Count the lines in the records beneath this task that contain the string "header", then give the count by itself.
***** EXERCISE DATA
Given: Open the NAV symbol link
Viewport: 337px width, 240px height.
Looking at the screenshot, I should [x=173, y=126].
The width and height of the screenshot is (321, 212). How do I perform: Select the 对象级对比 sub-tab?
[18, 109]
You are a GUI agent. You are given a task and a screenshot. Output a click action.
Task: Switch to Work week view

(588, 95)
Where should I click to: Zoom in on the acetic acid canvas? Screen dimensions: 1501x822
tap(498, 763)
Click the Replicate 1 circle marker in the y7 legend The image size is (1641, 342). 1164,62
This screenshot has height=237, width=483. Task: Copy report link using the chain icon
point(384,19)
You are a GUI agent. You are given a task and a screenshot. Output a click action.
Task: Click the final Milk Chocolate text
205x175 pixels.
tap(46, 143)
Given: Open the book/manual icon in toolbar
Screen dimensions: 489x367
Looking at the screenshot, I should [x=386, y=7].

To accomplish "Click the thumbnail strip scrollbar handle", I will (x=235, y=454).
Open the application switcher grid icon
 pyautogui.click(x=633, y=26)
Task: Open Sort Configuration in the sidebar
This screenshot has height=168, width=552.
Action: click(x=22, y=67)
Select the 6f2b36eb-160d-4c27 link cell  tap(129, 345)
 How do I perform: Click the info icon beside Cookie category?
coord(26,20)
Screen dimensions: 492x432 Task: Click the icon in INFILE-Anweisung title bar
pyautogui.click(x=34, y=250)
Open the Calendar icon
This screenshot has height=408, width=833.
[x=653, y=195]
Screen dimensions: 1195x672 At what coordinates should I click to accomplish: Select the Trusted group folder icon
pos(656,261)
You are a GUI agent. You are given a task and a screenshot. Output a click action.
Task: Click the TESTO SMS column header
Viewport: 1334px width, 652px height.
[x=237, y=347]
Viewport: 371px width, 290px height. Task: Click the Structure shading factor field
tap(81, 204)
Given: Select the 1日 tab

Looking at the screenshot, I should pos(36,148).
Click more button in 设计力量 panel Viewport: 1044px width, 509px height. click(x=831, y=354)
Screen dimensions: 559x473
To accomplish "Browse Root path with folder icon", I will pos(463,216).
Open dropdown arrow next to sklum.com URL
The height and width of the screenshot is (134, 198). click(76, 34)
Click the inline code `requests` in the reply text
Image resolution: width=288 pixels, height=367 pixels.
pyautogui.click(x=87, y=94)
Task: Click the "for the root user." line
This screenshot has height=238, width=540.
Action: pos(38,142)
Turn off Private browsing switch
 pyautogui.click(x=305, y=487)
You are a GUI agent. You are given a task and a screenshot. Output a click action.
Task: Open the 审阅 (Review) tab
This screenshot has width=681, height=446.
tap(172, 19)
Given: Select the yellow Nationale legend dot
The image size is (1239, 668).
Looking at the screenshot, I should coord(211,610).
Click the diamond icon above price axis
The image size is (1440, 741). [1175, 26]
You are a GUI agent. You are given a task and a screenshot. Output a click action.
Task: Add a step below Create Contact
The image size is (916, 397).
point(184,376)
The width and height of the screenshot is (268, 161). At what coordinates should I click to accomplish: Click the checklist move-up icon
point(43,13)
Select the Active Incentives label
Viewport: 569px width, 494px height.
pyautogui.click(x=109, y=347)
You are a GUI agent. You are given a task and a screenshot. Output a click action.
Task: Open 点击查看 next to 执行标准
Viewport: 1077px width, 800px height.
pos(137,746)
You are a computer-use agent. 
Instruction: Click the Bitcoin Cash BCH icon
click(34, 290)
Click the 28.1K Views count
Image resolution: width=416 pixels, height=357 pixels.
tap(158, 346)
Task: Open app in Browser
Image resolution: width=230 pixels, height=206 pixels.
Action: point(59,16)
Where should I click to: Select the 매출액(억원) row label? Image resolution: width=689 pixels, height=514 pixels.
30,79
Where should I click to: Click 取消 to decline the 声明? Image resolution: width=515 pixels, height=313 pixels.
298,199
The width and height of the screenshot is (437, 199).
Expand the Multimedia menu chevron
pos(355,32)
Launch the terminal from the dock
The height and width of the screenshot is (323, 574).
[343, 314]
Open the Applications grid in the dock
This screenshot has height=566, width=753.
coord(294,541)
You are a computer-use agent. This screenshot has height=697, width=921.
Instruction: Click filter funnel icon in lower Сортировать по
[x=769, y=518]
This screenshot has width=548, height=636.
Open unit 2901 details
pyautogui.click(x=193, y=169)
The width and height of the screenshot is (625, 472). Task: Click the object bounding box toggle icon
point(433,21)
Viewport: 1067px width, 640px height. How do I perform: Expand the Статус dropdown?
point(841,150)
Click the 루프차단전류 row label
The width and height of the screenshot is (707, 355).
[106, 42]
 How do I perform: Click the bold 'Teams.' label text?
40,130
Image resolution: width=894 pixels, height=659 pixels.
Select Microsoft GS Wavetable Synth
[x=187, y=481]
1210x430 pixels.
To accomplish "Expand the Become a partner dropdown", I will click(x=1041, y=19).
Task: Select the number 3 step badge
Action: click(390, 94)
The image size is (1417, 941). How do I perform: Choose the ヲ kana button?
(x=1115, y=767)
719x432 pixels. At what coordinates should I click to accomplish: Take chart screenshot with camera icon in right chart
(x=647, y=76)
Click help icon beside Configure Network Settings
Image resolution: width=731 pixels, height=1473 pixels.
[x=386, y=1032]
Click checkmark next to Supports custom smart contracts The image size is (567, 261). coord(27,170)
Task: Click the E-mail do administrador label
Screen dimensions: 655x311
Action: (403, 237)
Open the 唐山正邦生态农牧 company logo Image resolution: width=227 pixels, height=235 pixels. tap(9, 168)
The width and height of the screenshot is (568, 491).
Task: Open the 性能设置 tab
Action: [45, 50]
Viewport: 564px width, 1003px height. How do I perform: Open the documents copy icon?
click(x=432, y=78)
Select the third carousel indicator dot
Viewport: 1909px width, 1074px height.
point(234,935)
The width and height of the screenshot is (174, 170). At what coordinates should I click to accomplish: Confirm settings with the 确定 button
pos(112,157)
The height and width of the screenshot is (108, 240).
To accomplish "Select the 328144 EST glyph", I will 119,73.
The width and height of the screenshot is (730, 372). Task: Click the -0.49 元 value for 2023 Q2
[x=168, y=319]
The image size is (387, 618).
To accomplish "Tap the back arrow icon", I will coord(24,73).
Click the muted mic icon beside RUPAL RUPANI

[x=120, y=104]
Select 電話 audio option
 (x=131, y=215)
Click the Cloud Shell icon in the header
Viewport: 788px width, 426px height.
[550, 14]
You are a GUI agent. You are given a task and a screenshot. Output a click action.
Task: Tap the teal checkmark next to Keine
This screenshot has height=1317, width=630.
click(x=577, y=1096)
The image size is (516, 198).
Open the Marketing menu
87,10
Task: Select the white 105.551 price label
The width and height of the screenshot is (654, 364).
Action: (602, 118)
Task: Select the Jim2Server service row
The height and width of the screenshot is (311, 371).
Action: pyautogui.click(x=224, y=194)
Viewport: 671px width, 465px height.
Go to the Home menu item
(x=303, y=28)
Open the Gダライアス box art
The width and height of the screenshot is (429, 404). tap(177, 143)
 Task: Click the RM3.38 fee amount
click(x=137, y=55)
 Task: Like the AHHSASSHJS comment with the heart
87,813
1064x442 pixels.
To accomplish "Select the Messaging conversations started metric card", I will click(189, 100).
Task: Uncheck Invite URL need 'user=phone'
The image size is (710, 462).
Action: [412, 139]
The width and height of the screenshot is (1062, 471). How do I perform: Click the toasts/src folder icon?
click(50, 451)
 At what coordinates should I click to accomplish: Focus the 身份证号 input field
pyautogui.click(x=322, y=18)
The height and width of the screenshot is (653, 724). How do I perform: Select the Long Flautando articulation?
**********
YOUR RESPONSE:
2